§ WHAT TO DO
Work out how many lines in the following entries contain the string "name", and write only that number.

╭─ DATA

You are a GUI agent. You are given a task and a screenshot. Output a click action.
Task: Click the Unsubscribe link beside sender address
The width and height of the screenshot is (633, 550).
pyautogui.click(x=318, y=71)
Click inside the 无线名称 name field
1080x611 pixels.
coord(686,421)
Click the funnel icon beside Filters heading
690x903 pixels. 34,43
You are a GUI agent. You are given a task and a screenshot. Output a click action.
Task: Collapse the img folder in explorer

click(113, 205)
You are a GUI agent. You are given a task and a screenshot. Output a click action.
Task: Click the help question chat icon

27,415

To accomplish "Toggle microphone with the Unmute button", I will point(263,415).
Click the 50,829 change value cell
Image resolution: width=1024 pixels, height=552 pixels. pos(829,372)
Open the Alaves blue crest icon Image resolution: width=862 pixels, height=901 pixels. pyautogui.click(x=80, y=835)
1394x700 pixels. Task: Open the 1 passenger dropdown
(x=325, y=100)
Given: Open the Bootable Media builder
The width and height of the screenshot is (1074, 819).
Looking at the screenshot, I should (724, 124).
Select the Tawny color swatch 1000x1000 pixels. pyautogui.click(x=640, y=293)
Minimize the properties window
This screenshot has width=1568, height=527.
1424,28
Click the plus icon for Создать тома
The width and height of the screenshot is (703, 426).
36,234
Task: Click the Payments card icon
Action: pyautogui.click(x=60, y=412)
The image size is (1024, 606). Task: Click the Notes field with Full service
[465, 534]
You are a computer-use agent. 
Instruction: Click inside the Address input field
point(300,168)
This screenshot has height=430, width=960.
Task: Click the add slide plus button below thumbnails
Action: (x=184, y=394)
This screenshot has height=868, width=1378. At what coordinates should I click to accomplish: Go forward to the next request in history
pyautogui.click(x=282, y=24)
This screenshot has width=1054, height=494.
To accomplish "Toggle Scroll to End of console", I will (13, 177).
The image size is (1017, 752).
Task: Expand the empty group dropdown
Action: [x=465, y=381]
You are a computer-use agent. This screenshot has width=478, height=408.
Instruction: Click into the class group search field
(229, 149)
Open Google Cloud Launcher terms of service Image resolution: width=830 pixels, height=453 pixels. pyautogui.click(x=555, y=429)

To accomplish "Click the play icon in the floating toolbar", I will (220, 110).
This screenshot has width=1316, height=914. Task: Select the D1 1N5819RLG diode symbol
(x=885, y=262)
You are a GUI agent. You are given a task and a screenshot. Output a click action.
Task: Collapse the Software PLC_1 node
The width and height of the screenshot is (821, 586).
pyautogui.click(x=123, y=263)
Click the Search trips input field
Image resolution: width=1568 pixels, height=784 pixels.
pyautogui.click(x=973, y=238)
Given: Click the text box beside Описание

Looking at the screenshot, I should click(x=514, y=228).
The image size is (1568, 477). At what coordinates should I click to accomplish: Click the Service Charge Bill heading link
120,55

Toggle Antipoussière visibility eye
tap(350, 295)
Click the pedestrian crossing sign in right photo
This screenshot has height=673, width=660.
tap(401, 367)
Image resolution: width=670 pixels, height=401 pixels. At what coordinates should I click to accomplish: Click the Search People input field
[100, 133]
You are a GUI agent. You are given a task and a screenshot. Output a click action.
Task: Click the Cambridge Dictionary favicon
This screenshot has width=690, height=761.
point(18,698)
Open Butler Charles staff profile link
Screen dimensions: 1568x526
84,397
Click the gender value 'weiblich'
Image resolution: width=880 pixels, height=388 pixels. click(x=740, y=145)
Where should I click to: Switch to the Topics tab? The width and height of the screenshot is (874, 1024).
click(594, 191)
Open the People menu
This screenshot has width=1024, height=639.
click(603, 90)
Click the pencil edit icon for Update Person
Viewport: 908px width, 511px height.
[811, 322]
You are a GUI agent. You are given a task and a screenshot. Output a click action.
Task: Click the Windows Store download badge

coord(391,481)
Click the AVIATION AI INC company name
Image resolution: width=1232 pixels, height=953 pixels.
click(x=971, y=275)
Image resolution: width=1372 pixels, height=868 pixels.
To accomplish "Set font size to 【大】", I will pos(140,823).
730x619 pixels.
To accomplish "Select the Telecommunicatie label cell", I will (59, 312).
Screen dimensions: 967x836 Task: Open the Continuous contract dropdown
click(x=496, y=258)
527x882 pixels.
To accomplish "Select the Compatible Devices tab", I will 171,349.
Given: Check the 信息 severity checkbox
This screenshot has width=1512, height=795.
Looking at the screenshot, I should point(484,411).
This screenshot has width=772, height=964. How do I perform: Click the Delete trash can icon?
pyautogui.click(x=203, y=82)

╰─

§ WRITTEN ANSWER
2